Day 21 The Big Iberian Tour - El Real de la Jara

Edited by Christine

After 4 nights in Seville we are on the road again and have started what was always the main purpose of the trip, doing the Ruta Vía de la Plata: an ancient Roman route north, and part of the St James Way network.  We are taking the road-bike version to Leon before leaving la Ruta and going to Santander. La Ruta continues north to Gijón -- other versions go to Santiago de Compostela, but because we want to catch the ferry home we will turn east at Leon.

So far so good. Actually 10kms from the destination, Christine declared it was the best day's cycling she'd ever had although I think this had more to do with a premature sense that the journey was over. The last 10kms were a bit of an ordeal and finding the hotel was an absolute nightmare.

First, weather news. After fabulous weather for the first three weeks of the tour it has broken. In Spain when it rains it's cats and dogs. It rained all day yesterday and throughout the night so we felt ourselves lucky when it stopped as we were packing up to leave Seville. Black clouds threatened all morning but we escaped a downpour and the heavens didn't open again until we were snugly indoors having lunch in El Ronquillo. The forecast suggests we could be dodging showers tomorrow, after which normal service will resume and scorchio will again be the order of the day.

Today we did 86kms and because we were climbing from Seville - virtually at sea level - into the mountains of the Sierra Morena, there was uphill to be done. The highest point reached was 560 metres but according to my GPS we gained something like 1700m, losing 1200. Tough work for a pair of cyclists who normally mess about on the south coast.

The road has been brilliant. For the next 3 or 4 days we're tracking the motorway heading north. What this means is that our N630 road, the old main road, is virtually traffic free. Things were a bit messy for the first 10kms but then we got into wide open countryside and it just got better and better.

The landscape, once we had climbed a couple of hundred metres, changed and we left huge fields full of baby sunflowers behind us and entered classic Spanish terrain dominated by holm oak and flower-filled permanent pasture. As we got higher the cattle lower down were progressively replaced by sheep and the famous acorn-fed black pigs that satisfy the Spanish obsession with ham (so much better than its more famous Italian rival).

We stopped for lunch at El Ronquillo and gorged on scrambled eggs and asparagus. Wild asparagus - we've seen the hunters out gathering the stuff - is nothing like what you buy in the supermarket at home. The only better way to eat scrambled eggs is with baby broad beans, quite expensive but not yet in season. Any vegetable/ egg dish here is called revueltos: don't be put off.

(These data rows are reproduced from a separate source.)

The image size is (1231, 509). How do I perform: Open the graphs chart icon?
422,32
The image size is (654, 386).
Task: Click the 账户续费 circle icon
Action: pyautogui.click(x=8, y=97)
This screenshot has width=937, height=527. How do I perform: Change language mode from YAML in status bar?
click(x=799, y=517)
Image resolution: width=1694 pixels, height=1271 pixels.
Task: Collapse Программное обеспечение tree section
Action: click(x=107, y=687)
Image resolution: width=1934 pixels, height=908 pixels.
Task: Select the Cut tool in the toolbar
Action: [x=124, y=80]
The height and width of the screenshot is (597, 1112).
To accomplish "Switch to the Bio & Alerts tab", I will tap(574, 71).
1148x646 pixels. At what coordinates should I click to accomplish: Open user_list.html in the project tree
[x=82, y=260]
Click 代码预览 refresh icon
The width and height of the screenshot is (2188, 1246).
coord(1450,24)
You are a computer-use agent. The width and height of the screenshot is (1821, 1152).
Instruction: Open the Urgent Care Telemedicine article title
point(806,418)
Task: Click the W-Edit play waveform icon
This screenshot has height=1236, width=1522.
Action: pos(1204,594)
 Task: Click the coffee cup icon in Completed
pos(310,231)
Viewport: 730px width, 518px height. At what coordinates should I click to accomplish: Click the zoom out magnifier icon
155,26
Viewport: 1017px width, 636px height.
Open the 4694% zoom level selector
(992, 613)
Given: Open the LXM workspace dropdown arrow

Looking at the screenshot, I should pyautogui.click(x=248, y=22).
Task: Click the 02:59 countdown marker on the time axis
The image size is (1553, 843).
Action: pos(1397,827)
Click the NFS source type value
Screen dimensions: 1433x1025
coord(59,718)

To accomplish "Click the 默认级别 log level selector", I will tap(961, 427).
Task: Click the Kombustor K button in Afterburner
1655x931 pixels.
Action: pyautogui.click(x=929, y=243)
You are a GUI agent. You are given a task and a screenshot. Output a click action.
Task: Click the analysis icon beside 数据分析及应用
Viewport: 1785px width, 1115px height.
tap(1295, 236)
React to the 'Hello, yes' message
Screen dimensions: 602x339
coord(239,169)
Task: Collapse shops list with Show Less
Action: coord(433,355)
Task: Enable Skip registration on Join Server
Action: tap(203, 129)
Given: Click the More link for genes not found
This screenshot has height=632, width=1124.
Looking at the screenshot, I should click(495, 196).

Shortly after lunch we left the route tracking the motorway and headed east into the Sierra Morena. The landscape was similar but much more remote. We zipped through Almaden de la Plata, I town I'd been to before on a hike with my Spanish friend Juan. It was at this point Christine announced that this was her favourite day's cycling but the downhill stretch she was clearly anticipating didn't materialise and she was running on empty. When we eventually arrived at the El Real de la Jara she lost confidence in my navigational excellence and refused to follow me up a hill to the hotel convinced that she knew a better route. She then rang me to ask me the way to the hotel but it was hard to give her any guidance when I didn't know where she was. Miraculously we did eventually arrive at the same place at almost the same time.

This is one of the many weekends in Spain when everyone is partying. It's the feria or fair: we saw the signs in Seville but it's here as well. I suspect this could effect our sleep tonight. The hotel we're staying in, on the edge of an industrial estate, has a massive restaurant which tonight is closed, and instead of serving food it's hosting a rock band.